(Pointing records for text and elements)
━━━━
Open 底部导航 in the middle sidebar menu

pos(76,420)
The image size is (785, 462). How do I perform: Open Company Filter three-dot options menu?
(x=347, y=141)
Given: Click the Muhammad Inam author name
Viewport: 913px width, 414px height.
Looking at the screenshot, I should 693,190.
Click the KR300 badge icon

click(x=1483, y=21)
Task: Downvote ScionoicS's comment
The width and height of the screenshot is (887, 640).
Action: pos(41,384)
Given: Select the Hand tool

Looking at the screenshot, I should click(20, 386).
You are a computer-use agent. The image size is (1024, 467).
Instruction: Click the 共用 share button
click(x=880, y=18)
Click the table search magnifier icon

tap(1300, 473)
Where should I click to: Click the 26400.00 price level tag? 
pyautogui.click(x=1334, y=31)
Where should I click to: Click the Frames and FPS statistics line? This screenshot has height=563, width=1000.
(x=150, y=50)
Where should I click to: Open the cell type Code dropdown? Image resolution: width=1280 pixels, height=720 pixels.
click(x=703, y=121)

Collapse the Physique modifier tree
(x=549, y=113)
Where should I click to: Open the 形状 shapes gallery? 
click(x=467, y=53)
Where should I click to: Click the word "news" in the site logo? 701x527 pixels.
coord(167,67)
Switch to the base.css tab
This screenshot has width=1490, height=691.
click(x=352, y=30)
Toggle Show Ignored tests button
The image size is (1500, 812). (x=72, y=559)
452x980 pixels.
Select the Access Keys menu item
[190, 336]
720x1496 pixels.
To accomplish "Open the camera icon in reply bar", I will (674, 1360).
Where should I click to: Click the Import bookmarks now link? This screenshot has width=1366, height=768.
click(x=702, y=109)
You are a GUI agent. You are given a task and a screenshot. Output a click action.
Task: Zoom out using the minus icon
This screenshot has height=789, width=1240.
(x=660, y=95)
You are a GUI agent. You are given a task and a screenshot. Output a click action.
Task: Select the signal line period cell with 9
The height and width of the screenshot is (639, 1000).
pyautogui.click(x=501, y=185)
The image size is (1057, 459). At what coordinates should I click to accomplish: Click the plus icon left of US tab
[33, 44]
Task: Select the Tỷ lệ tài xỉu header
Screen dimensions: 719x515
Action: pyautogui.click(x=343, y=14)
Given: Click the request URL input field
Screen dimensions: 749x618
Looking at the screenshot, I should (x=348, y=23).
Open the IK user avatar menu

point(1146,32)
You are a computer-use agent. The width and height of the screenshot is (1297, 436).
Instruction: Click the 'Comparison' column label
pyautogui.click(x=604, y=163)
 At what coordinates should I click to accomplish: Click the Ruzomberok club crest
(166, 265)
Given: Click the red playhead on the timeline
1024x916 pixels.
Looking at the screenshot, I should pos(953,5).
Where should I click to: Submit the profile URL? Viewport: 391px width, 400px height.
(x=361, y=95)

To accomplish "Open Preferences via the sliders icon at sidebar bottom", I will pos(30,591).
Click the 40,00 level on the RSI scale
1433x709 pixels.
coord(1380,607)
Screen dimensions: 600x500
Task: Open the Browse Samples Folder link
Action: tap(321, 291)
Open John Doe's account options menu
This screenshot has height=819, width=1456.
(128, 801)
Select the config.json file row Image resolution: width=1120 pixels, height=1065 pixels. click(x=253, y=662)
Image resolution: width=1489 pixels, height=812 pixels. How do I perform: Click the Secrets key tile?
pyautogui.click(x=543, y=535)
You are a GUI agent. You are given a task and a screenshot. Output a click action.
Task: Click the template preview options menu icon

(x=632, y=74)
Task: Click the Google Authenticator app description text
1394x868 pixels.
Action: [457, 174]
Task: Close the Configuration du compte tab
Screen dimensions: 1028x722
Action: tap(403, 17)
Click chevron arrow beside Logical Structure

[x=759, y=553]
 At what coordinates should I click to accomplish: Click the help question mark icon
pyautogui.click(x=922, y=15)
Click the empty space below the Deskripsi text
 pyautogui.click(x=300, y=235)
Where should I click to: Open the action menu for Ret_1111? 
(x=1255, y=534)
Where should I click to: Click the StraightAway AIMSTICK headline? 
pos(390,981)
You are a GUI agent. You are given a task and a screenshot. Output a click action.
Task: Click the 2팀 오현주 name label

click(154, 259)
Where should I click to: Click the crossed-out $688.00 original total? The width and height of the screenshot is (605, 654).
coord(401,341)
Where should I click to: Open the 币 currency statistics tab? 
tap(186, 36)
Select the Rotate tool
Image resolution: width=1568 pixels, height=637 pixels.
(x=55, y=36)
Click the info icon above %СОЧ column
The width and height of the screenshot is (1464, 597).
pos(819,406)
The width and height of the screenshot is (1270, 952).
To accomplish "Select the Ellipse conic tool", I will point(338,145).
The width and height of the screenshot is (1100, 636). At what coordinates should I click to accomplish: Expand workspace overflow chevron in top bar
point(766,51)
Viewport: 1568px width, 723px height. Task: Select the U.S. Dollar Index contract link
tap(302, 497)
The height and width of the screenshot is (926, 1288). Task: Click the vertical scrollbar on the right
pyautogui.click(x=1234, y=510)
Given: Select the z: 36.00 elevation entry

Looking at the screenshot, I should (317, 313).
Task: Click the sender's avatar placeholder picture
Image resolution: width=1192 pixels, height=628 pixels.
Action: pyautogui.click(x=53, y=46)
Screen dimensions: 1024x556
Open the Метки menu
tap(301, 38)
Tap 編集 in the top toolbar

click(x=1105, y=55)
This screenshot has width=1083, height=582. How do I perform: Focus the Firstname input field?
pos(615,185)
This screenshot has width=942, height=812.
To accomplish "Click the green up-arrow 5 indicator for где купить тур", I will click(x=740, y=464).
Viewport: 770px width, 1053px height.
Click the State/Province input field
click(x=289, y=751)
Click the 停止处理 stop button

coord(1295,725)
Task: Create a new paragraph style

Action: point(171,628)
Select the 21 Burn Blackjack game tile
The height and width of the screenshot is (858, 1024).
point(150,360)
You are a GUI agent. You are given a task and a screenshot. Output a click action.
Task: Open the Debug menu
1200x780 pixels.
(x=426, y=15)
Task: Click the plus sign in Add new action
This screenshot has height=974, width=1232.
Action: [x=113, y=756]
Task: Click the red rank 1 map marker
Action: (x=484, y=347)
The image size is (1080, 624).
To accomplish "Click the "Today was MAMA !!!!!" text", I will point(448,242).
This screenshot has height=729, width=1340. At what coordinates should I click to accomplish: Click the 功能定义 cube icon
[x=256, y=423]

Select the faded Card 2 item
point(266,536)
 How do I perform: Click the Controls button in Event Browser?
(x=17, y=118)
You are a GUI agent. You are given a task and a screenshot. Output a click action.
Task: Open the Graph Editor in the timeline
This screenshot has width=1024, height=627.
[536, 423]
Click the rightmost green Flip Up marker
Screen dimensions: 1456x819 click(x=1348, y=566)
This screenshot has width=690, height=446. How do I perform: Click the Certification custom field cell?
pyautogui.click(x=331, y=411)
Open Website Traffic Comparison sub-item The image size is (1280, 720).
━━━━
** TO DO **
Count the lines in the entries above that contain the string "size", and reply with the number alone.

** TASK ANSWER **
6